Psychological evaluation, or clinical psychological assessment, is often requested by psychiatrists or other treating professionals, or sometimes by family members or patients themselves, to help confirm a diagnosis, sort out a complicated clinical picture, or understand a person’s behavior. Psychological evaluation can save effort, time, and money by taking an in-depth look at the outset of treatment to help determine what is most important to treat; or by taking a deeper look when treatment has been ineffective, or has stalled, to see what change of direction would be more productive. Good psychological assessment, however, does more than arrive at a diagnosis. It provides understanding of the unique personality configuration of a patient, the patient’s coping patterns, strengths and weaknesses, risk factors, and the therapeutic approach that is most likely to be helpful.
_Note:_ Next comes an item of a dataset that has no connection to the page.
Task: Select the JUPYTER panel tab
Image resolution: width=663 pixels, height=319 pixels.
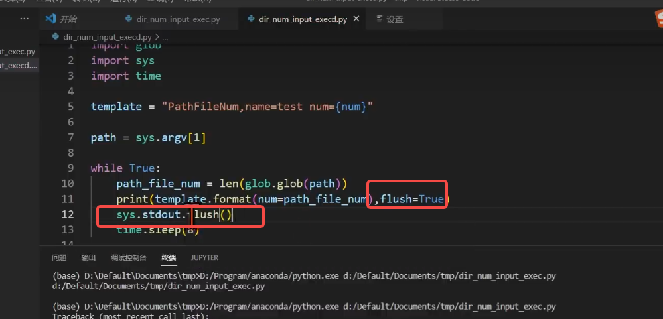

Psychological tests and validated interviews provide objective assessment of a person’s symptoms and personality functioning. Tests are usually interpreted actuarially, comparing a test-taker’s pattern of responses to those of persons with known symptoms or personality traits. However, tests can never be used by themselves for diagnosis, and integrating information from testing, interview, behavioral observations, records, and collateral sources is an art as well as a science. Giving feedback about an evaluation is a clinical intervention; receiving feedback is often an anxiety-provoking experience, and making evaluation feedback positive, helpful and therapeutic requires sensitivity and skill.
Psychological evaluation has been a specialization in my work, with extensive training in the administration, interpretation, and application of psychological tests, as well as in validated diagnostic interviewing. At UCLA’s Neuropsychiatric Institute and Hospital, I evaluated inpatients and outpatients, and taught interns, fellows, and residents about psychological assessment. Since being in full-time private practice, I’ve continued to offer psychological evaluation for clinical, industrial, and forensic purposes. While I do not regularly use psychological testing in evaluating my own patients’ treatment needs, it is an option for additional information about diagnosis or treatment strategy, or to assess progress.